> **Task details**
Whenever a line in the entries includes the word "Select", copy that line out.

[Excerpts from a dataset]
________________________

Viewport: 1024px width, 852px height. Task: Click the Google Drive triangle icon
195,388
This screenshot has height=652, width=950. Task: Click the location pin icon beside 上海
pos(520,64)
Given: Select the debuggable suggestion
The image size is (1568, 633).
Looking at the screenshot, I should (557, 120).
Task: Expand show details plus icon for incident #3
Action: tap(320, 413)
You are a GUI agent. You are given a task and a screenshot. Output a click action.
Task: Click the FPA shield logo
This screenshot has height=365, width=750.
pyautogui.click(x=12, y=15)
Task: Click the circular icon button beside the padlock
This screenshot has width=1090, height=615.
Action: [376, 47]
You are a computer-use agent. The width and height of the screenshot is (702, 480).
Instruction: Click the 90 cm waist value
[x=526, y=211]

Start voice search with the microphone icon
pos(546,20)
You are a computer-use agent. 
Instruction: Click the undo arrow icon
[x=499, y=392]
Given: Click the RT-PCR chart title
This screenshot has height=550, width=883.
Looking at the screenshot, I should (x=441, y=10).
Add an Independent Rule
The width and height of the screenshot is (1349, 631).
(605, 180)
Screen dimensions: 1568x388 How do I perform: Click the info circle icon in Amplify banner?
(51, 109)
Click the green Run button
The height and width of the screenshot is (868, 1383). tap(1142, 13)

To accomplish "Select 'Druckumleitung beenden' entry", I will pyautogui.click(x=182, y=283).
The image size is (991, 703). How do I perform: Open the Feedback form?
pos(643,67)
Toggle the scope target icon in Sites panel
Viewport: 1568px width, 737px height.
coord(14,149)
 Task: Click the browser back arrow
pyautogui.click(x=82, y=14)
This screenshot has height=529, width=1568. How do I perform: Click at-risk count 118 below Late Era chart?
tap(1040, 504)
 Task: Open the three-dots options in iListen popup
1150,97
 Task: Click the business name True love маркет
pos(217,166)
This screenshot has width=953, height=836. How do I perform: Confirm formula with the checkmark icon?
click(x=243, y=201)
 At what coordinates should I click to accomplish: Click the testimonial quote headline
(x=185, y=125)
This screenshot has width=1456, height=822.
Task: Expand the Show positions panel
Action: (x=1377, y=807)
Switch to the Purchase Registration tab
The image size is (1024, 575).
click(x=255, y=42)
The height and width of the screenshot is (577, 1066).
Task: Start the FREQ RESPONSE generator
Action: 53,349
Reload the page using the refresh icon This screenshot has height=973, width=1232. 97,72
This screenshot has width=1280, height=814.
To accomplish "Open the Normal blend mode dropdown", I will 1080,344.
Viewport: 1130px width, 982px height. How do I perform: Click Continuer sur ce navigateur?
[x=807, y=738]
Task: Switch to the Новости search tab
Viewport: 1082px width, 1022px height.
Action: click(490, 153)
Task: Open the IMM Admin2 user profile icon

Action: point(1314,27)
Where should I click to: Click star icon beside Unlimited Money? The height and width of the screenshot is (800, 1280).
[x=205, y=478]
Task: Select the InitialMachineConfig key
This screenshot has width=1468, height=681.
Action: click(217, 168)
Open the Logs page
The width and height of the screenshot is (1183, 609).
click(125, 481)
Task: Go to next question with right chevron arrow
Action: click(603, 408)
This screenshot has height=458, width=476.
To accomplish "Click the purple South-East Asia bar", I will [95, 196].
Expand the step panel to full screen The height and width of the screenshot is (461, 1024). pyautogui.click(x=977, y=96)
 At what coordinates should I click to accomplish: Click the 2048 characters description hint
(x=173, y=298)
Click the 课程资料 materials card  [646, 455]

________________________

> **Completed exercise**
Given: Select the debuggable suggestion
To accomplish "Select 'Druckumleitung beenden' entry", I will pyautogui.click(x=182, y=283).
Task: Select the InitialMachineConfig key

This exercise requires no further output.